I do know that money was withdrawn from my fathers account (as he was not taking his company pension and the funds were above the threshold for maximum care assistance from Council). This is fraud.
Also in doing no probate was required. My fathers estate went automatically to my step mother.
Now my step mother died in 2018. He actually told me that he had siphoned off funds. I want those funds returned into my deceased step mothers estate. Alternatively I blow the whistle on him with the police.The PoA issue is to show that he had no legal authority to do anything yet did without applying and being granted a POA.It is messy. I have the probate on hold to find the bank accounts which I can't get from their Solicitors. They are going to make an application to the High Court to remove my caveat.So this PoA issue is very important.
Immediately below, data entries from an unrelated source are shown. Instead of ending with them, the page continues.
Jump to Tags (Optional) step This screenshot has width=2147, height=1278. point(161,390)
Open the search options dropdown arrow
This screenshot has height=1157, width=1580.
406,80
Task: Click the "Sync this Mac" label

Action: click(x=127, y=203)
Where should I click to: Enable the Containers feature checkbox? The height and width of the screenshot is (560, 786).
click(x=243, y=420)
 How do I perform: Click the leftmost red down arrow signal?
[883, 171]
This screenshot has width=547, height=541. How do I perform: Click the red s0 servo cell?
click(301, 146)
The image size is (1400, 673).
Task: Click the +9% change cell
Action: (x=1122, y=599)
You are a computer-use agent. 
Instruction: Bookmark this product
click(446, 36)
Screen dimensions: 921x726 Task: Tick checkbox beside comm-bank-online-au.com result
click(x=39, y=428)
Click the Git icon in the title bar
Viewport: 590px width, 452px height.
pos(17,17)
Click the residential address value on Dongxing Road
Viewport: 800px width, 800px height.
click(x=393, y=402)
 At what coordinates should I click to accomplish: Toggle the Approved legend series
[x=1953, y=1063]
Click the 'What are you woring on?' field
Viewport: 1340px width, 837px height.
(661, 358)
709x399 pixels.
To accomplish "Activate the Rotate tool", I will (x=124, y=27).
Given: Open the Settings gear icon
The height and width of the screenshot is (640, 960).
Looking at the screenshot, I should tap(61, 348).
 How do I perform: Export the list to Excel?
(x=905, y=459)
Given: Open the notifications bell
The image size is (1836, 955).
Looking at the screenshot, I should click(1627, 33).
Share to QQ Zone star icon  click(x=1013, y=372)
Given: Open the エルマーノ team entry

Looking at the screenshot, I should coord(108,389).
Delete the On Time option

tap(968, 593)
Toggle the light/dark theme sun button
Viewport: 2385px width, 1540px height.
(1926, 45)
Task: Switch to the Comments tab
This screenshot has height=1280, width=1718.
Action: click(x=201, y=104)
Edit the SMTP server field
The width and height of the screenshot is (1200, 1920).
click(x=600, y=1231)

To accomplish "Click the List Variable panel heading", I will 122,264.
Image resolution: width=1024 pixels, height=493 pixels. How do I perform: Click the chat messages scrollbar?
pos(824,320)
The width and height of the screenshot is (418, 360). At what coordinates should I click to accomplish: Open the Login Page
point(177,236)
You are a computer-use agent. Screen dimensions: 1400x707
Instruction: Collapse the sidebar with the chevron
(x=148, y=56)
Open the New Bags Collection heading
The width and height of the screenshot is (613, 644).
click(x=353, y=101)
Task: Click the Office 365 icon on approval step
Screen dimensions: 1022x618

Looking for a definitive answer which takes the wind out of their sails.He has not challenged this, not even stated that the banks had written authority that he was nominated PoA. He would have said this if he had done so.Yes, we have a fraud and a theft issue here. The solicitors managing the Wills are not co-operating. They know of this alleged fraud, and this is a conflict of interest in its own right.
If I release probate we all say goodbye to the slush fund.
I really do need to get hold of my fathers accounts to prove this.He got the my step mothers Will changed immediately after the death of my father. This meant that I was removed from being a co-executor with him. Hilda had dementia.He is a total fraudster.Back to PoA - Do ypu know any company who specialises on tracking down old bank account details. That will conclusively show fraud has occurred.

Hello I'm sorry I don't but I do know they can be found on the internet. Also when the Caveat goes for a Hearing you could request all this information.